> [HOW TO COMPLETE THIS TASK]
The answer must be an exact reprint of the lines from the one with "Image resolution: width=953" through the final line of the data, with no pictures included.

Stored records:

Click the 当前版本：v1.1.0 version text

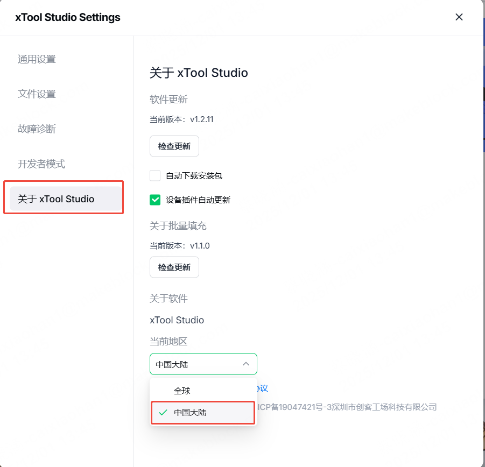(179, 246)
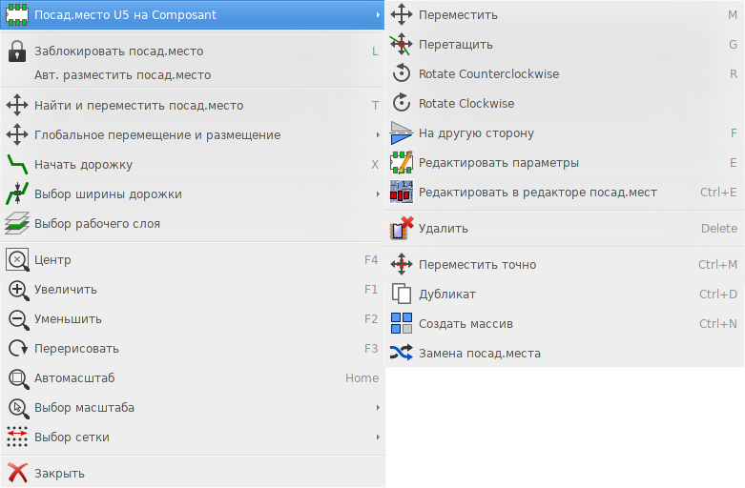Select Авт. разместить посад.место menu entry
Screen dimensions: 745x488
(x=193, y=75)
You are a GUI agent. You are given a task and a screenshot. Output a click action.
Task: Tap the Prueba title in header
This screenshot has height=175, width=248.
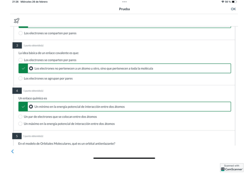(124, 9)
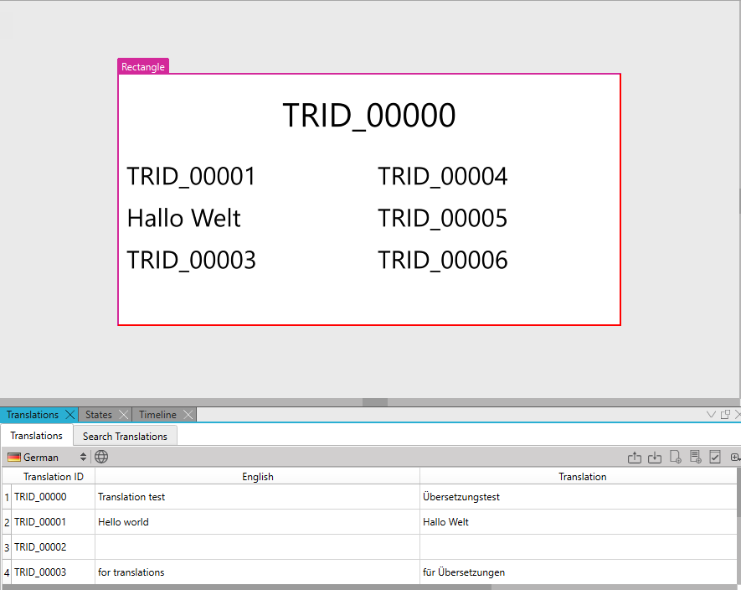Screen dimensions: 741x590
Task: Sort by the Translation ID column header
Action: 53,477
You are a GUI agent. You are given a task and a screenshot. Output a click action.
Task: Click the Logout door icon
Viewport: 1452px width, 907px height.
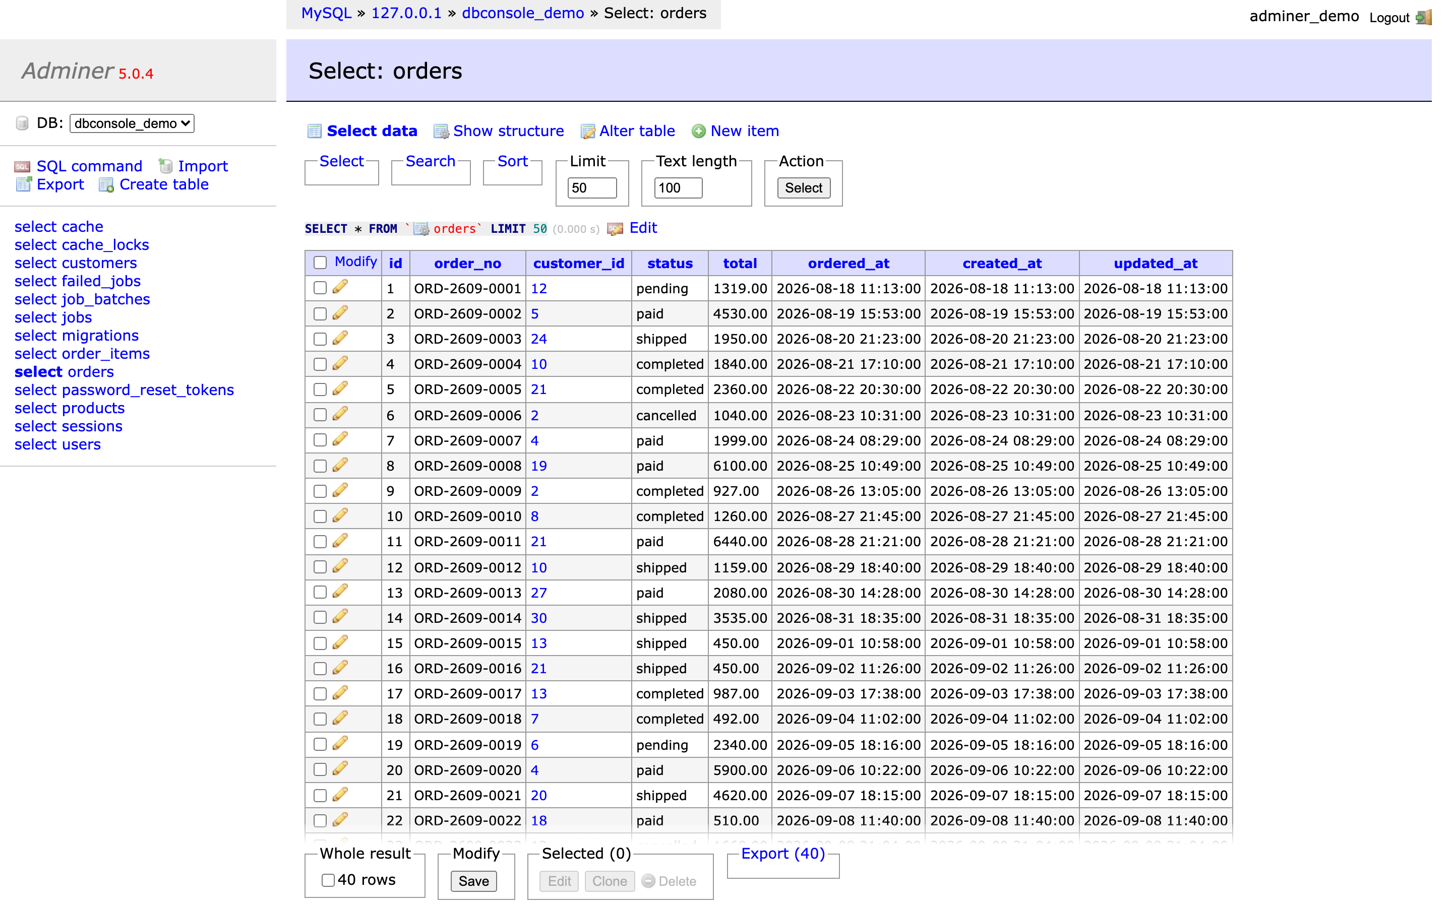[x=1423, y=17]
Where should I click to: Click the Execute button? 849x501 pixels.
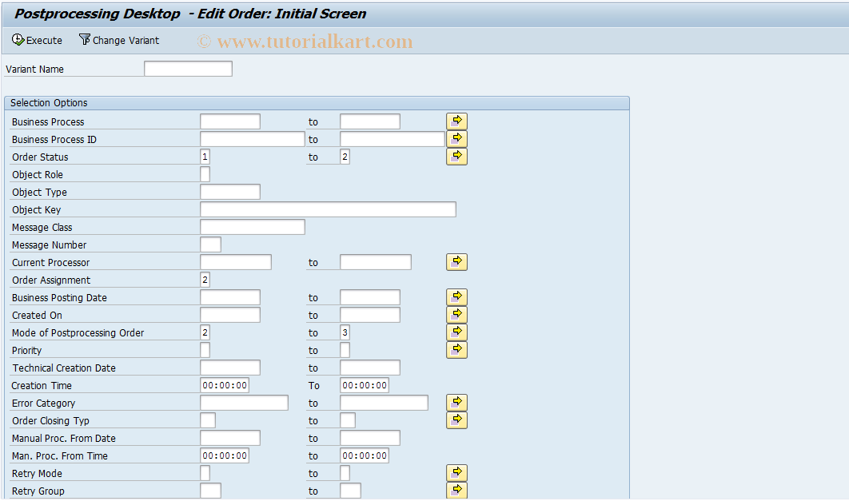click(37, 40)
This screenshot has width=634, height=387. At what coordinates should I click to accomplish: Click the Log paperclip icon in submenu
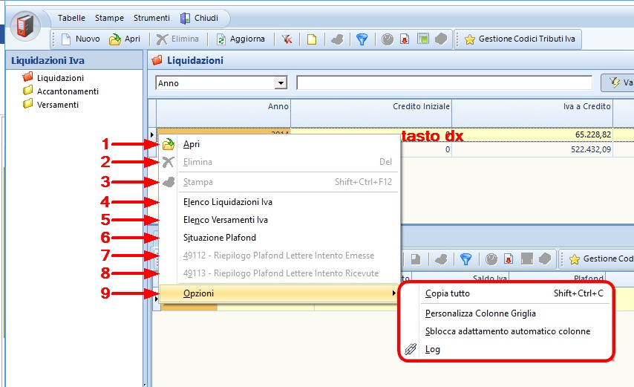(x=411, y=349)
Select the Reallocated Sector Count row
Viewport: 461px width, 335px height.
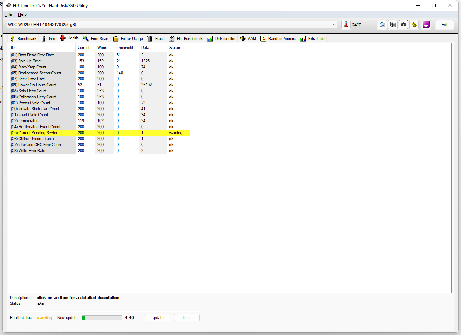pos(39,73)
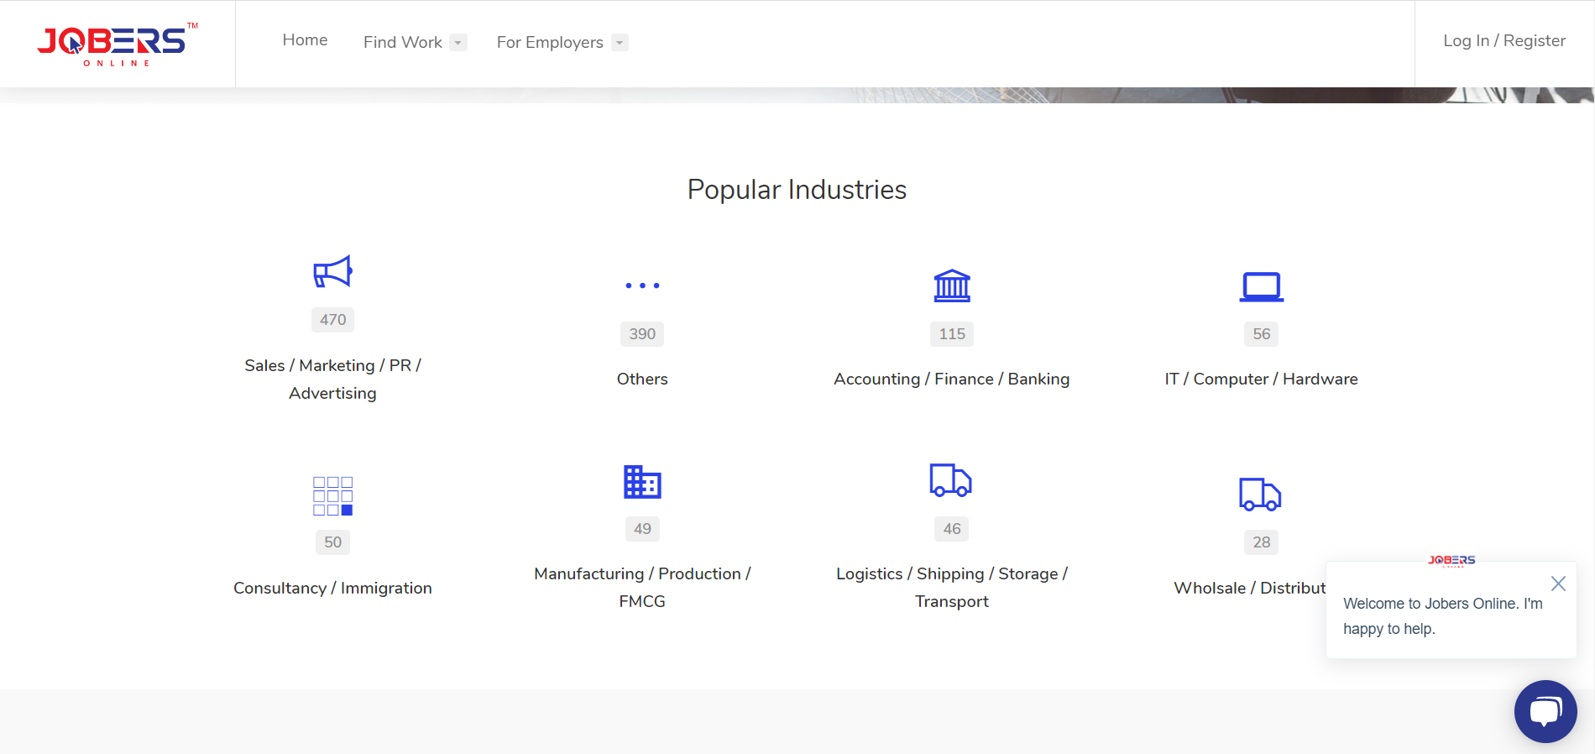Expand the Find Work dropdown arrow

pos(458,43)
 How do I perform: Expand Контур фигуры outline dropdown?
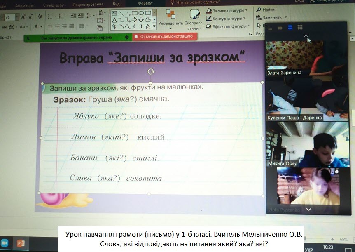[245, 19]
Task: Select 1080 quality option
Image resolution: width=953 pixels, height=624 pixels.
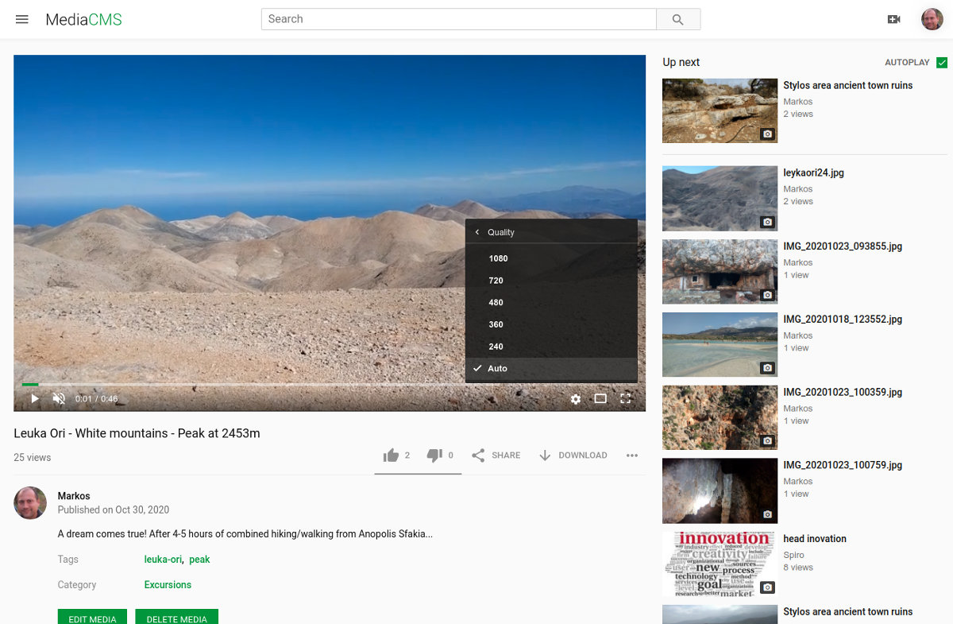Action: [x=498, y=258]
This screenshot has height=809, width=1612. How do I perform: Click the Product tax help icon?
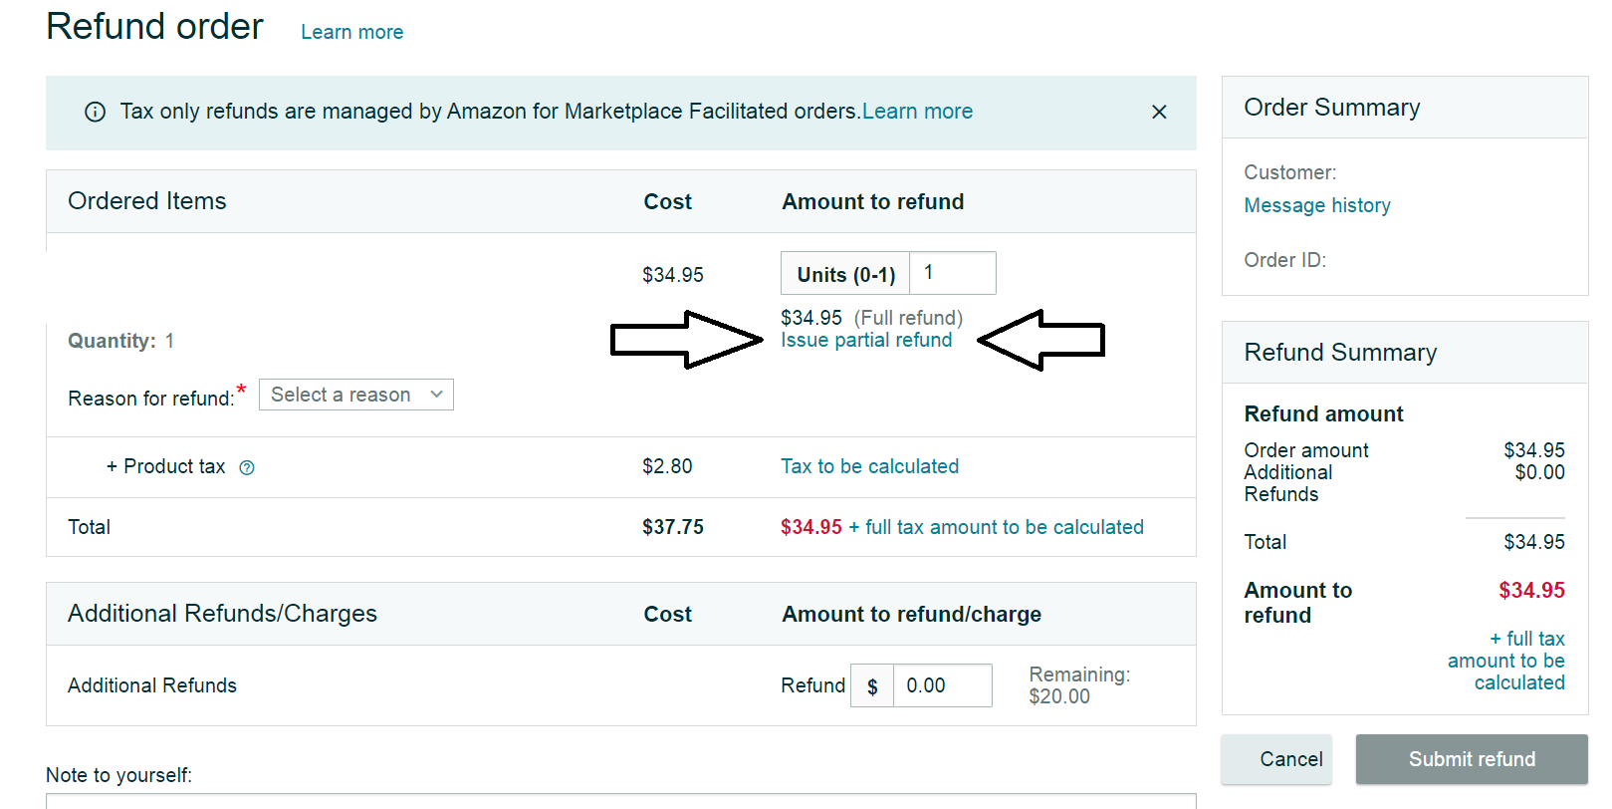tap(247, 467)
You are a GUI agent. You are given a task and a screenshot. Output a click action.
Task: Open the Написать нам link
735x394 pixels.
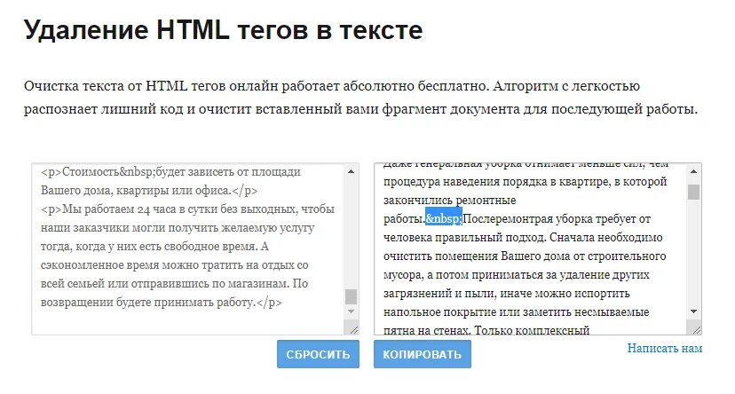point(665,348)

> [SOLUTION FOR THIS EXERCISE]
Image resolution: width=953 pixels, height=624 pixels.
Action: [x=498, y=258]
This screenshot has height=809, width=1612. How do I perform: Click the Product tax help icon?
tap(247, 467)
You are a GUI agent. You are given a task and a screenshot. Output a click action.
Task: Open the Написать нам link
735x394 pixels.
point(665,348)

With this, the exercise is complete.